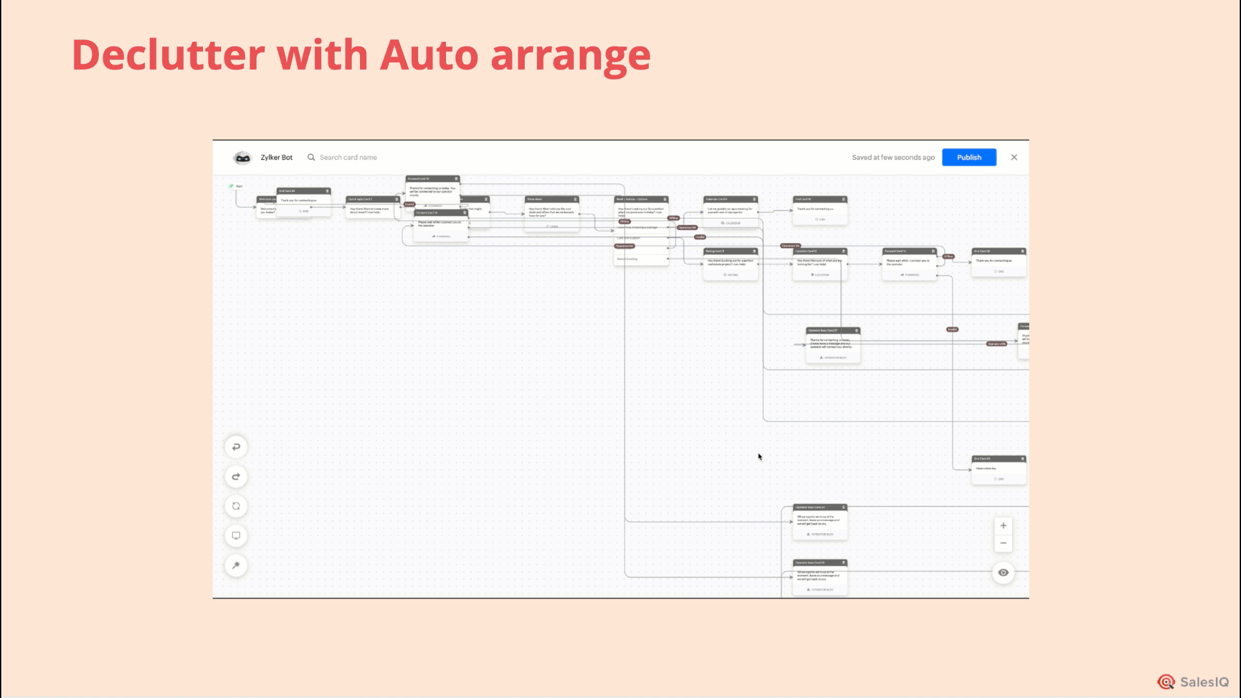1241x698 pixels.
Task: Click the Zylker Bot avatar icon
Action: click(x=242, y=157)
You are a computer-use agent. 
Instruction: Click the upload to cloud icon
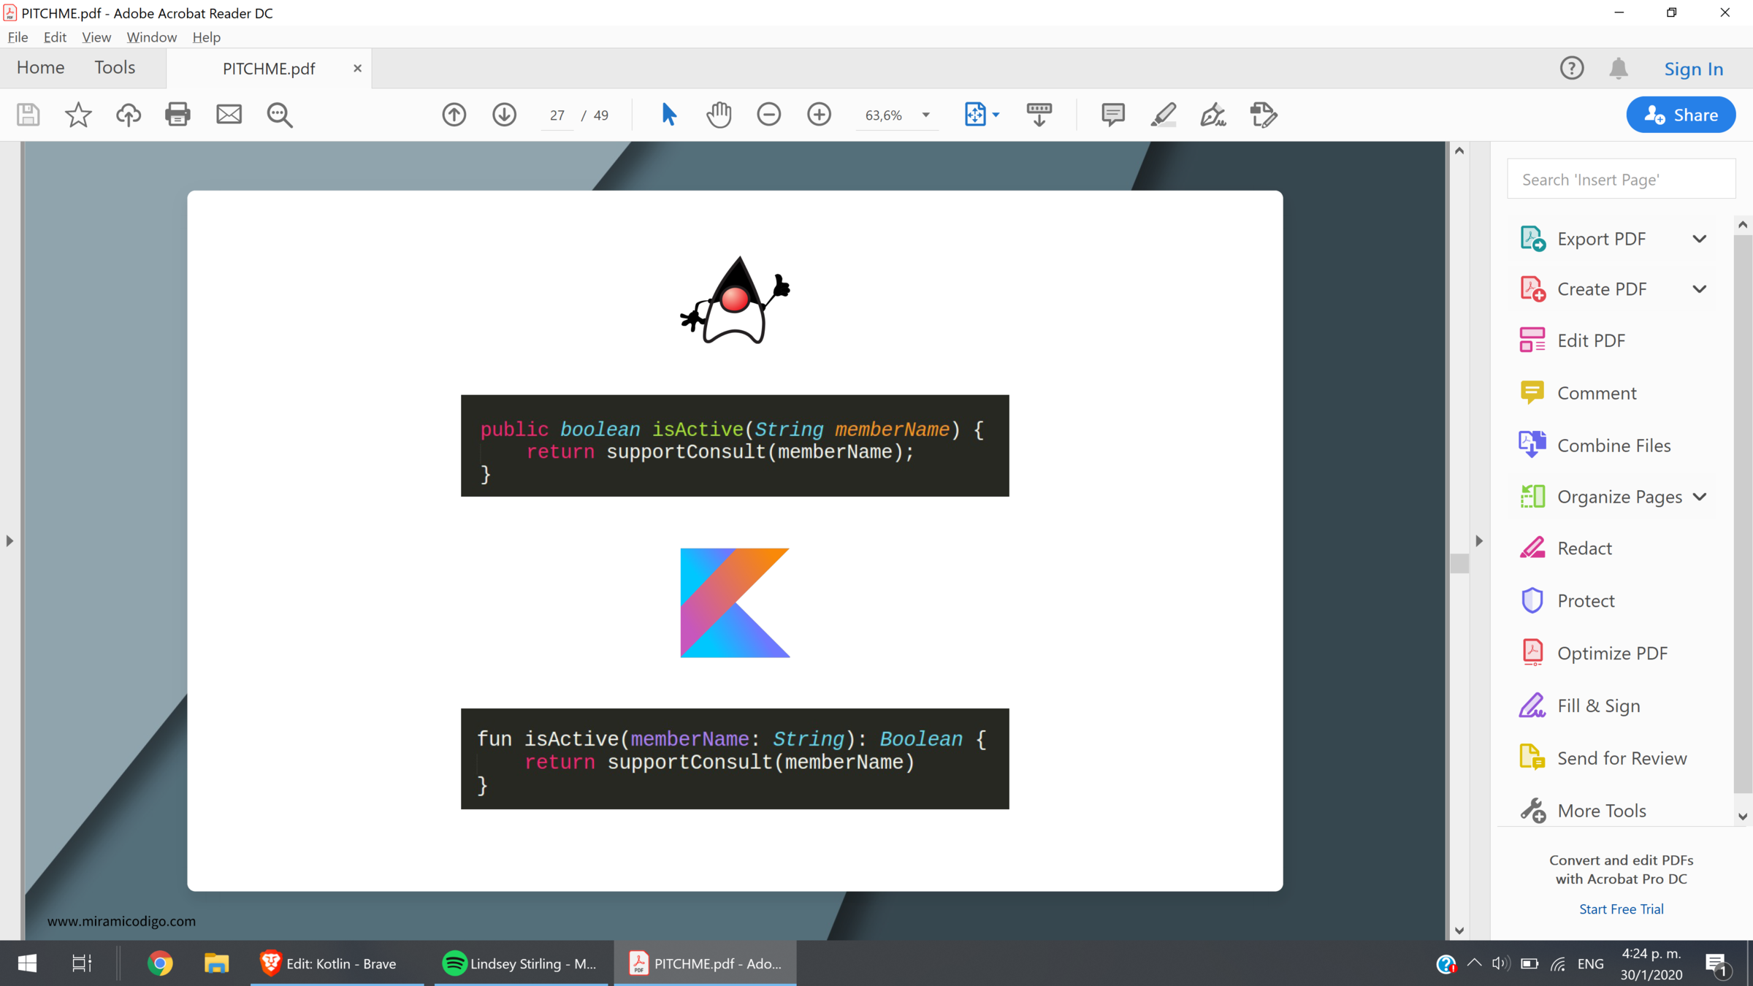[x=128, y=115]
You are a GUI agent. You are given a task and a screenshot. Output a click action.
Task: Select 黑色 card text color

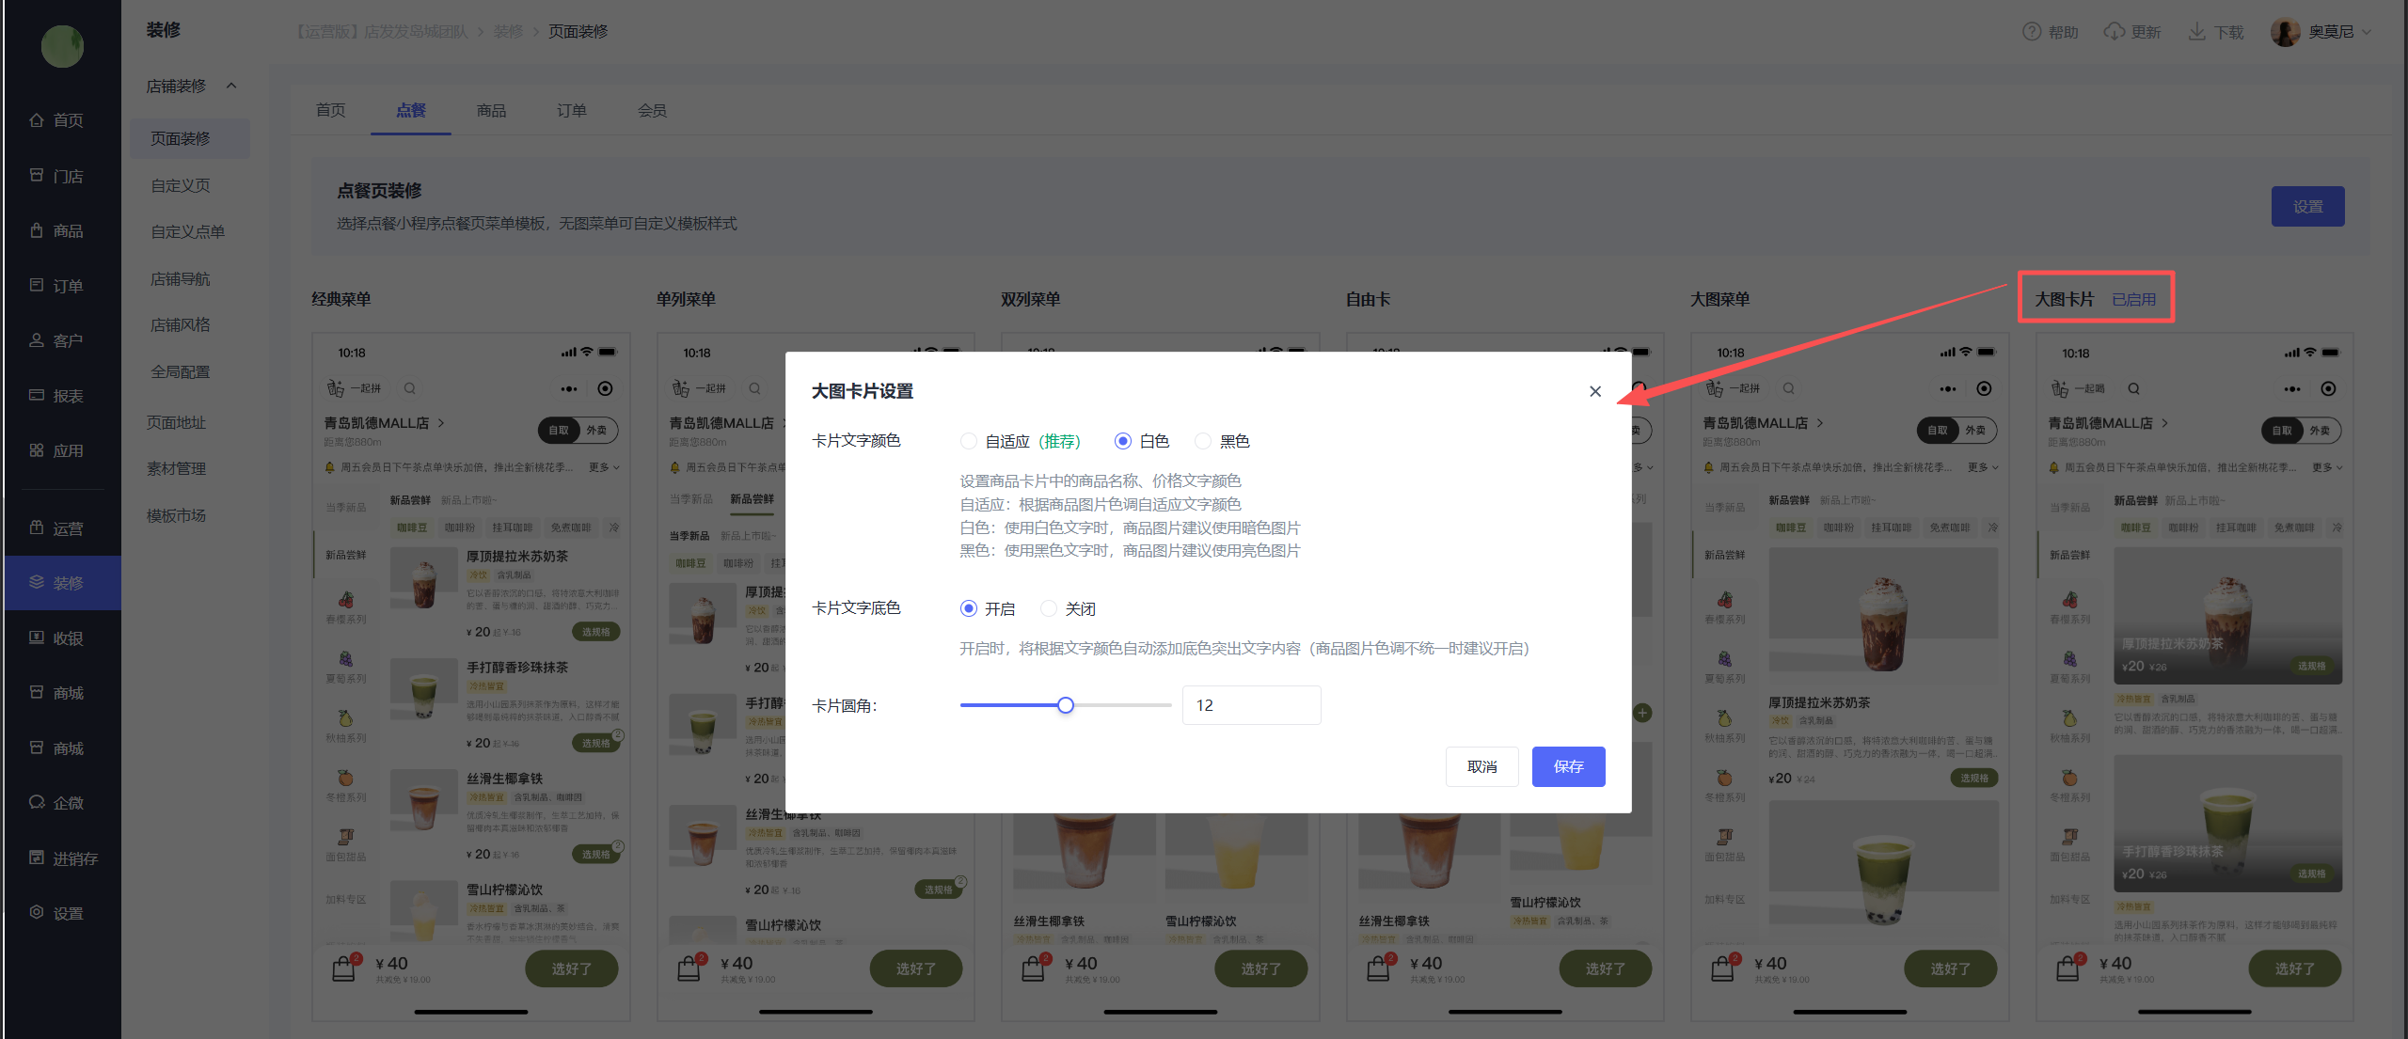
★ ★ ★
Tally the lines in the entries above that hold the string "agent" and state the tally alone.

## Result of this exercise
2